Chapter 33 Kai
KAI WAS IN THAT SAME nightmare again.
Printing press, Dovermere, sleepscape. Machinery and stone and swirling stars.
Again he noted the absence of the crowned umbra, and he knew it had left for good.
Again the scene dissolved around him, and he was called to a different sort of darkness, a nightmare not his own. He saw the same two people, one sobbing over a body in a pool of blood, the other hanging back at the edge of the scene.
Except this time, they were no strangers.

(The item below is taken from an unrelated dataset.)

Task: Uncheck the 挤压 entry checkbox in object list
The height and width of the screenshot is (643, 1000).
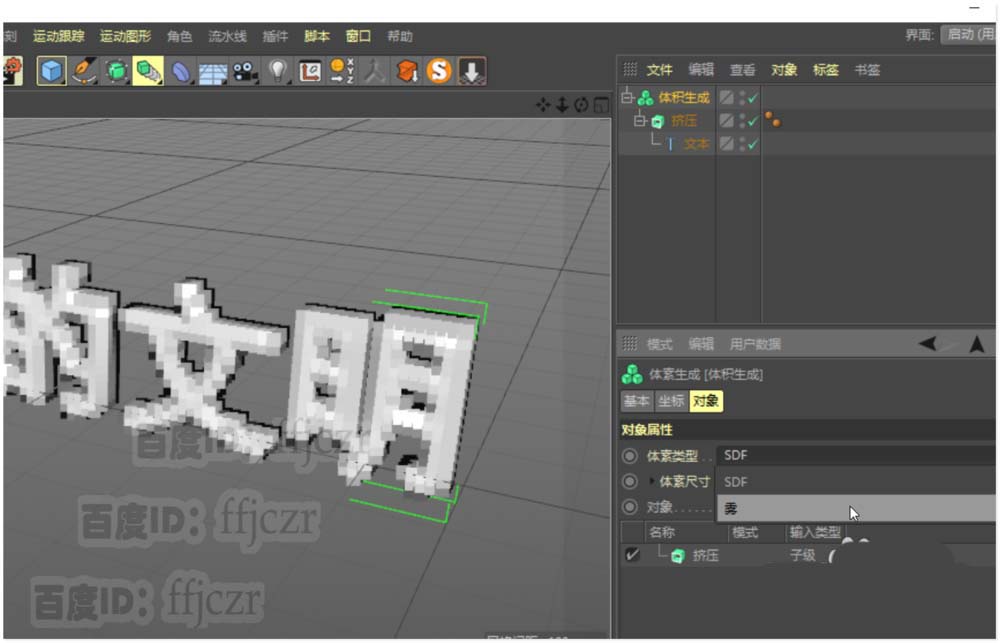Action: point(632,556)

This time, Kai knew the bespectacled Fear Eater who watched the other was Thames, and in the other boy, he recognized the fine features of Cornelius Clover.

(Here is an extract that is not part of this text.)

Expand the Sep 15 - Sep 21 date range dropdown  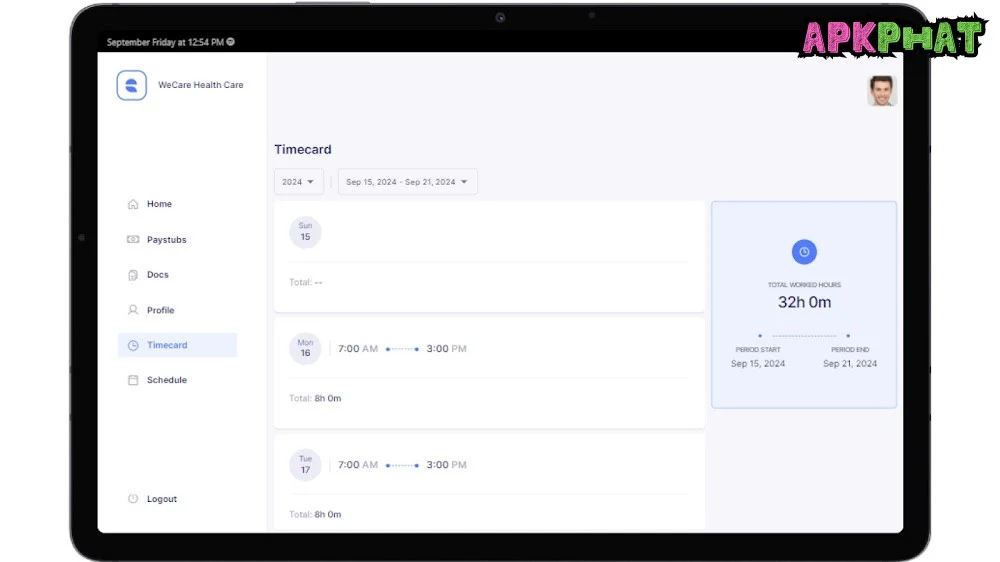point(407,182)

And this time, Kai saw the face of the body he was cradling.
It was Cordie.
“I’m sorry,” Clover was saying, rocking his dead sister gently back and forth. “I’m so sorry.”
Kai understood that he was in Clover’s nightmare. His worst fear laid bare: to lose his sister.
Thames watched the scene with heartbreaking empathy. The Fear Eater rested a hand on Clover’s shoulder, murmuring something Kai didn’t hear. Clover broke down in Thames’s arms as the darkness of the nightmare slowly ebbed into Thames.
It reminded Kai of all the times he had gone into Baz’s nightmares, sitting quietly with him as the printing press fell to ruins around them. Absorbing that darkness for him.
And suddenly someone else was by Thames and Clover’s side. At first Kai thought it was Cordie, revived—but this girl’s blond hair was a shade different, her eyes darker, and with a pang Kai realized it wasn’t Cordie at all but Emory.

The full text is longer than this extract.